America Without Uncle Sam?
Imagine America without Uncle Sam or Santa or the Easter Bunny or the Brooklyn Bridge. Imagine America without Babe Ruth or Doris Day or Elvis.
Without the contributions of German Americans, America would not be the country it is today. You know that painting of Washington crossing the Delaware at the Metropolitan Museum of Art? It was painted by Emanuel Leutze. The Republican elephant and the Democratic donkey? They were first drawn by Thomas Nast, who was also the first to render Uncle Sam as we know him today.
Eberhardt Anheuser and Adolphus Busch are revered in bars and taverns all across America and Levi Strauss invented the reinforced cotton trousers that were first worn by the 49ers of the California Gold Rush. John Jacob Astor, John D. Rockefeller, Goldmann Sachs, Oscar Meyer... the list of German Americans who have made their mark on our country goes on and on.
You can find out more about America's German heritage at the German Tourist Office's new website
GermanOriginality.com. They see the site as a way of promoting travel to Germany for people who want to trace their ancestral roots.
German tourism has always had a tough row to hoe, what with two world wars and the Holocaust, but anyone who thinks these tragic events happened because Germans are bad people has sadly missed the point.

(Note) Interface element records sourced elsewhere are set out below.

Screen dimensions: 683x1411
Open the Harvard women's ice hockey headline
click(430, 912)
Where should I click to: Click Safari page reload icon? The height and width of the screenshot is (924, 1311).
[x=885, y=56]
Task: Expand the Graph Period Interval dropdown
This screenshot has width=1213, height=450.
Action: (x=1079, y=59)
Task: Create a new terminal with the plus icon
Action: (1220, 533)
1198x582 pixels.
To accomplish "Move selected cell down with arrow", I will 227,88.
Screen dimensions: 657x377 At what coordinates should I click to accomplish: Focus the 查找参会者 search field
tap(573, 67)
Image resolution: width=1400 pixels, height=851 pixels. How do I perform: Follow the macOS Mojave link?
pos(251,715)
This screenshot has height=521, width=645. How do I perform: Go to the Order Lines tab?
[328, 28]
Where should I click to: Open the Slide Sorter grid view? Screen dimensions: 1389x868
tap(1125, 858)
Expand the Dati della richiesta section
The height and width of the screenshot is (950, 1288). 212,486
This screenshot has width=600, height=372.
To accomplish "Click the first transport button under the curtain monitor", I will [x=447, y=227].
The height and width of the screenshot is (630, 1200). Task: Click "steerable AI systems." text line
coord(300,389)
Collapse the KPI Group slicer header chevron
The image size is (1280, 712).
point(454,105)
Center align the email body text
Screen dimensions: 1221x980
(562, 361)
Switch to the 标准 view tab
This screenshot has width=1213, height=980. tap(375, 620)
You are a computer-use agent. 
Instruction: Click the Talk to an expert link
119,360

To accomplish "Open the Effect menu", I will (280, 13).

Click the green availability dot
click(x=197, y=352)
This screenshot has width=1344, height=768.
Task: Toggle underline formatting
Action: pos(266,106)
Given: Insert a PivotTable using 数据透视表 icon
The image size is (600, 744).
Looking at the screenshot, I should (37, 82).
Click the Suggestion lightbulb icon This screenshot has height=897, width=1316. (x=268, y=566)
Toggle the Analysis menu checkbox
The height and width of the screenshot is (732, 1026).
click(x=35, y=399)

Many German Americans had reason to stop speaking German and celebrating their national heritage during the world wars, and this is one reason their contributions to our way of life have been less visible than other nationalities, but fully one fourth of all Americans are of German ancestry, and our countries have been closely linked since the first German immigrants came to Jamestown, Virginia, in 1608.